Una lástima que no hayan incluído las letras. 

Eso fue intencional, en el afán de hacer algo diferente a los anteriores que sí las traían. En este disco lo que hicimos también fue mezclar las voces un poco más arriba, para que queden bien al frente, que se entienda. Si las letras no están, no te queda otra que escucharlas en el disco.

¿Qué significado tiene para Narcoiris haber editado en formato físico? 

La única manera de terminar la obra es cuando tengo el disco en la mano. Nosotros participamos en todo el proceso de fabricación y eso lleva un montón de tiempo, obligaciones y darle para adelante. Terminamos de grabar y de mezclar, nos llevamos el mastering y ahí empezamos a laburar con el arte. Hasta que no tengo el disco en mi casa, no le doy bola. Recién cuando completamos todo, pude escucharlo bien de punta a punta. Es medio romántico, pero me parece que la posta está ahí. El arte se despliega en cuatro caras, queríamos hacer algo así, grande, triangular, está bueno. Subirlo a internet también está bárbaro porque lo escucha y descarga un montón de gente, de los anteriores tuvimos reseñas de varios lugares del mundo, pero yo creo en la edición física. Todo tiene que volver, no puede ser todo pasajero, todo virtual, todo en internet. Eso tiene que cambiar.

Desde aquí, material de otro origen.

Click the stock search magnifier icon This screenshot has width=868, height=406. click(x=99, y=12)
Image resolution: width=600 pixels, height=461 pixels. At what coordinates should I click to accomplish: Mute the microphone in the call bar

Editar en vinilo es casi imposible, ¿no? 

Estoy escuchando vinilos hace dos o tres años, me gusta mucho el audio que tienen y el arte bien grande, está buenísimo, aunque editar en ese formato es muy caro para nosotros. Lo bueno que tiene el vinilo es que te obliga a prestarle atención, porque a los 20 minutos tenés que levantarte a darlo vuelta para seguir escuchando. Te obliga a generar un espacio físico y dedicarle tiempo. Eso con el mp3 no pasa.

De este nuevo trabajo, el instrumental “Maten al Niño” me gustó mucho… 

Narcoiris tiene muchos temas instrumentales, podríamos armar un disco entero entre los tres que editamos. Pero a este tema lo siento super argentino, me da esa sensación. A mí me gusta mucho Piazolla, él tiene cosas muy argentas y este tema me representa eso. Más allá del stoner rock que siempre remite a lo que pasa afuera, al cuelgue y la instrumentación, yo lo siento muy de acá.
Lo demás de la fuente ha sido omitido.